FINANCE
Carl’s guide to saving money for new businesses
Carl Reader, author of The Start Up Coach, co-owner of dennisandturnbull.com and co-founder of yourbeargroup.com
The startup and development stages of a business can be challenging, not least because of finances.One of the key tasks as a new business owner is making sure that you manage your finances well. In fact, bootstrapping – the act of starting a business without or with very little external help or capital – can be an incredibly effective way to ensure a business’s positive cashflow.
Often, a startup is run on a minimal budget, and as such effective cash flow management is key. You don’t need to be an accountant to manage your cash position, but you do need to be aware of some key statistics within your business to ensure that a downward trend doesn’t leave you with more month than money!
There is an often repeated phrase in business, which you might have heard before: “Turnover is Vanity, Profit is Sanity, but Cash is King”. This saying highlights a key area that some new business owners forget: ultimately, your staff, suppliers and landlord will need paying, and cash is vital for the health of a business.
One of the first areas that business owners get confused on when it comes to financial matters is the difference between cashflow and profit. Did you know that a business could have £150,000 profit on paper, but be overdrawn with their bank and struggle with cash flow?
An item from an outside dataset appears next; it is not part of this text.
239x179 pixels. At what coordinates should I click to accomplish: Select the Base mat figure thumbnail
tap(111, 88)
Once you have an understanding of the differences, it is obvious, however many entrepreneurs don’t immediately understand this area.
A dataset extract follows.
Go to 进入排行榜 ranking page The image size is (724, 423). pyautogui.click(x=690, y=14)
There are a number of items that may be included within a profit and loss account that may not be directly reflected in your bank account. If you make a trade sale to another business, it would often have payment terms attached, and as such you might have to wait 30 days to get paid. Similarly, you would have payment terms on your purchases once you are an established business, and again your bank account wouldn’t reflect these expenses until the payment is made. This would all need to be considered when planning your finances in the early stages of a business.
As the popularity of bootstrap businesses shows, starting a business doesn’t have to cost a lot. This is especially true if you already have most of what you need. That said, by very nature, startups and new businesses usually have to spend a fair bit to get themselves set up. They need to purchase equipment, collateral, branding, perhaps premises – but as long as this is carefully budgeted for and factored into future plans, this shouldn’t be a problem. Keeping a strong awareness of your outgoings and stacking this against what’s coming in is key to ensuring you don’t run into problems.Hiring staff can be a massive cost, so I would recommend holding off doing this until absolutely needed.
Besides this, however, the first thing to remember about working to a tight budget is that it doesn’t necessarily mean not spending. It’s not about cash splashing; it’s about strategically and carefully choosing where to put your money. It’s about being lean, not mean – and this needs to happen from the start. Ditch the extras, focus on the essentials.
For some businesses, investment in a high-spec laptop might be a vital piece of kit. For others, they might only need a few low-cost items. What you need to work out is how to spend with careful discernment. Do you need every bell and whistle that is offered with a product? No, probably not – however bear in mind it needs to be fit for your business too. Don’t scrimp if it’s going to affect what you can offer your clients – because with no clients, you have nothing. That can be the make and break of a business – spending money where it matters and adds most value for you and your clients. Economise where you can, but don’t sacrifice your business and values.